Segment Start: SOURCE DOCUMENT

Thoughtful scientist, colored water

For you scientists out there, I have a question.

When you’re contemplating an Erlenmeyer flask or beaker filled with colored water (as you scientist types so often do), what color do you prefer?

Today we’ll concentrate on orange. Here’s a picture that makes me happy for several reasons.

First of all, it’s picture of a thoughtful scientist holding insight-bestowing colored water in laboratory glassware. These always amuse me, even when they’re absurd stock photo fictions. But this one is real. This is a real scientist who is actually studying orange-colored water (a sugary orange soft drink). And it’s interesting research (high-fructose corn syrup prompts considerably more weight gain than an equivalent caloric load of sucrose). And it’s at my alma mater. And as it happens orange is one of the school colors. Man, what a great shot!

Look at the whole picture and you’ll see they’re clearly having a good time posing for the picture. You can almost hear them planning the shot: “Let’s do one of those colored-water-in-beakers photos!” I don’t know if those purple gloves were necessary for the lab work, but my, they look dandy next to the orange water.

Segment End: SOURCE DOCUMENT
Segment Start: ENTRIES SHOWN

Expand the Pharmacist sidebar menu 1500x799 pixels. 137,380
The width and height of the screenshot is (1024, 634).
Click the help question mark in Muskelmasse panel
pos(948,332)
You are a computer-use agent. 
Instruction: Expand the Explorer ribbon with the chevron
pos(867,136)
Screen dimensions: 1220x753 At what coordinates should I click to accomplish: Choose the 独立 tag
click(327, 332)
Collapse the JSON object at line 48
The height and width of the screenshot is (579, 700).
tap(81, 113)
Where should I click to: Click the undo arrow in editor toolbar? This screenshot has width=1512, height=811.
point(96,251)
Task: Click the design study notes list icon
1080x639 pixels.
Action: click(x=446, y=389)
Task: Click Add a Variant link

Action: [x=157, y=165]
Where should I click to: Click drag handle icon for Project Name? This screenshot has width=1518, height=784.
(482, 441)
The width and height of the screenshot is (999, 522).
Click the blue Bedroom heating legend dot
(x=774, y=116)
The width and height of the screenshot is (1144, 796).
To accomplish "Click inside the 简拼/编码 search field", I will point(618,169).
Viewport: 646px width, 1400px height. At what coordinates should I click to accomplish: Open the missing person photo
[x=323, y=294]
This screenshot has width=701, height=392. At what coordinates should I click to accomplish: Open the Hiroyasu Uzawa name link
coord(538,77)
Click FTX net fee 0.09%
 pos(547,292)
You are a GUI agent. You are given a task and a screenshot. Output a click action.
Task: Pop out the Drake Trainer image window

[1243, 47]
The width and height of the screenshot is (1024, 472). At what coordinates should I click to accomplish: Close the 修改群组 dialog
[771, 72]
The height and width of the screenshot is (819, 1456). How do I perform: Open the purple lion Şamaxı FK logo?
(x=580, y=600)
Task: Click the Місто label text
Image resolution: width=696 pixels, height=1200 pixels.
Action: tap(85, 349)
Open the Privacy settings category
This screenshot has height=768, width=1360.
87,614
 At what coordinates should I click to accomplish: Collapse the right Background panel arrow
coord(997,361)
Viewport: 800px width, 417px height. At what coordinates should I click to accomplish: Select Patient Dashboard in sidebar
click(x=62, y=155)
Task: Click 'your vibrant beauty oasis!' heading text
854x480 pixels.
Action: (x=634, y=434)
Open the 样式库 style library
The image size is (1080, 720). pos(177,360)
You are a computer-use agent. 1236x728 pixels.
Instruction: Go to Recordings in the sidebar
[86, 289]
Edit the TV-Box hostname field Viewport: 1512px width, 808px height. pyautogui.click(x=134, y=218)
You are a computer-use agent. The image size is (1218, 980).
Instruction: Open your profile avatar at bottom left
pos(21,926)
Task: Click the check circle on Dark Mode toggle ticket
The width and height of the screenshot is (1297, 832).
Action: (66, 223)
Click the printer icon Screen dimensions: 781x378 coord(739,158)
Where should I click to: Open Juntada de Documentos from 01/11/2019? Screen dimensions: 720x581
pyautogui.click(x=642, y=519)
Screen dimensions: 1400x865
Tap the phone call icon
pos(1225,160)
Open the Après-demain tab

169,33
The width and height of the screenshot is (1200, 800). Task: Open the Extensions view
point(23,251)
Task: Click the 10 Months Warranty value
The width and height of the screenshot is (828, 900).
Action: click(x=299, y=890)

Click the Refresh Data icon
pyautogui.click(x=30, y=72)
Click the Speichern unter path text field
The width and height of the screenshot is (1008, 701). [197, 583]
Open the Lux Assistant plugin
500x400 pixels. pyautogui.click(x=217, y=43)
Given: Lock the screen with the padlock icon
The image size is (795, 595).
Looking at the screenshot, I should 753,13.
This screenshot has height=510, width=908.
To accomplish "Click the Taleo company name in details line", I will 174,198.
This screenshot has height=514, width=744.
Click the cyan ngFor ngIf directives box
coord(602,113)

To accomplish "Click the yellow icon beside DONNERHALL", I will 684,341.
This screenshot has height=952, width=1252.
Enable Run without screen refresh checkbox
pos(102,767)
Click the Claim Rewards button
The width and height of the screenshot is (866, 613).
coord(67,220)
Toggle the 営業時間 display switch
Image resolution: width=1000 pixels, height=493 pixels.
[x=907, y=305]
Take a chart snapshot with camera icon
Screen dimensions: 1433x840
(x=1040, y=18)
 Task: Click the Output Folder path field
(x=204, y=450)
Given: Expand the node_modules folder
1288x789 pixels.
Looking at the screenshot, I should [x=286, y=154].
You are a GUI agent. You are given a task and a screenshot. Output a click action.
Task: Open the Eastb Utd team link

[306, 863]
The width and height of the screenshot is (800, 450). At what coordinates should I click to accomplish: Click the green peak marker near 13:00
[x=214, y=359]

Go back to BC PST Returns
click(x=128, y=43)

Segment End: ENTRIES SHOWN

(INSTRUCTIONS FOR THE TASK)
In the colored-water post above, list each reason given in the paragraph beginning "First of all" for why the picture makes the writer happy.

(RESULT)
- It shows a thoughtful scientist holding colored water in laboratory glassware.
- The scientist is real and is actually studying orange-colored water (a sugary orange soft drink).
- The research is interesting: high-fructose corn syrup prompts considerably more weight gain than an equivalent caloric load of sucrose.
- It is at the writer's alma mater.
- Orange is one of the school colors.